Nurturing Individuality
read more about: mom of a few. parenting strategies.
Published at Caribbean Belle
I remember the days when I had just two kids, I was so confident that I was a pretty good parent, you know, the kind who seldom gave her kids chocolate or candy, who always fed them enough vegetables, who had creative solutions to disciplinary issues, who would never feed them fries or other “unhealthy junk” – and then I had a third kid! The one, who at 1 and a half years old, eats and does things that my eldest didn’t until he was 3!
A third baby really changes the family dynamic, it’s the start of ‘them’ vs ‘us’, it’s no longer an equal battlefield, and the hardest thing is sometimes trying to give each one the attention he deserves. The most obvious changes for me is that my middle child seems to be the one who is always left out, the little one is about a million times more spoilt than his brothers are, and the eldest, I must admit, has turned into a bit of a tyrant! I couldn’t tell you specifically what makes having 3 kids seem like sooo much more than just having 2 kids, but for sure this number seems to really deter babysitting volunteers!
Having the three babies of the same gender made it really easy for me to just treat them all as a “unit”, with blatant disregard for their individuality. In the past year however, as I’ve watched them grow up into little boys, I’ve realized that as much as they totally enjoy one another’s company, they really crave some alone time with both their father and me. It’s sort of an interesting phenomenon that when they are all together, they can be overwhelmingly wicked and intolerable almost; the fighting is unrelenting, and the arguing is interminable, but yet when each is alone, I marvel at their sweetness and thoughtfulness and their ability to suddenly hear me even when I am not screaming!

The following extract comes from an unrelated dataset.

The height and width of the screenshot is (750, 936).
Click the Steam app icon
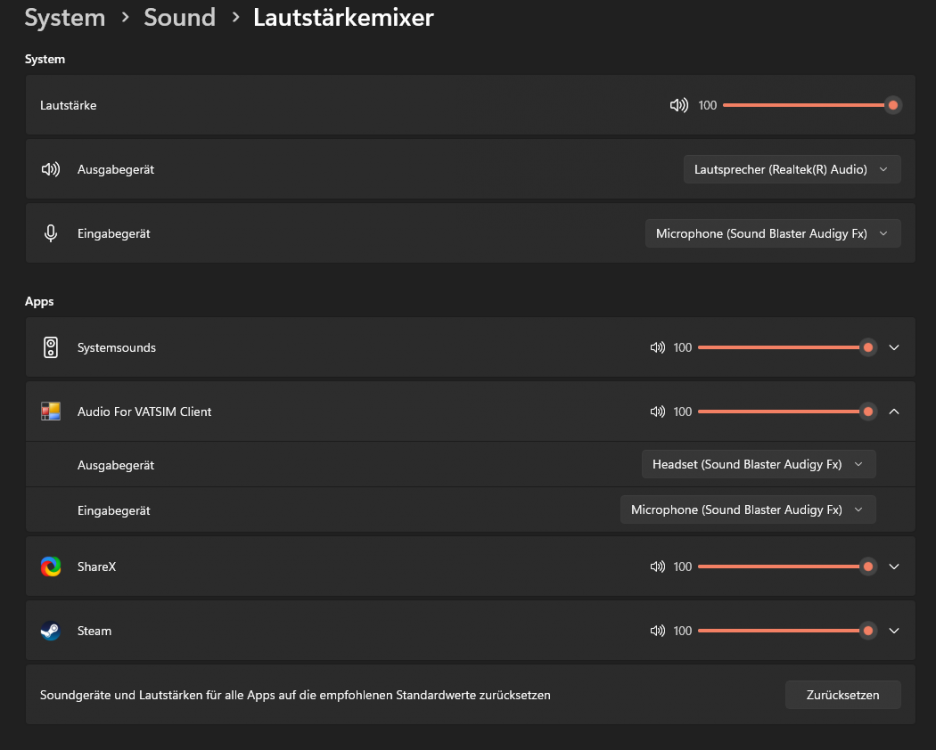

I’m sure it will come as no surprise that the trick to managing kids and work is balance, and it becomes increasingly important as the number of kids increase. But the amazing thing about little kids is that they cherish time they spend with us, the activity that the time involves is of less significance, and learning this simple aspect of their psyche gives us a wonderful opportunity to achieve this “balance” that we all seek.
For me, this realization became crystal clear very early one morning; I really love early morning walks and this one particular morning as I quietly tried to get dressed to leave, my 3 year old son woke up and instead of trying to convince him that he needed to go back to sleep, I just took him along with me. Although I knew that he would like the walk, I really did it just so that I could go, not so much because I saw it as a chance to spend some time alone with him. I was almost astounded that I had such a great time with him on such a simple and impromptu “non-adventure”, you see, I took him to a coffee shop and while I had my coffee, he had a donut and my undivided attention! As I listened to him talk about school, his friends, the fun things that he did, the look of glee on his face just filled up my heart and it became obvious that I would need to do this again.
Now, I really try to work in alone time with each of my kids into both of our schedules, whether it’s a trip to the grocery store to get bread and milk, or shopping for that perfect handbag, or just an early morning walk. Once your kids are confident that you’re enjoying time with them as much as they are with you, I think you’ll find that this is the stuff that those “moments” are made of!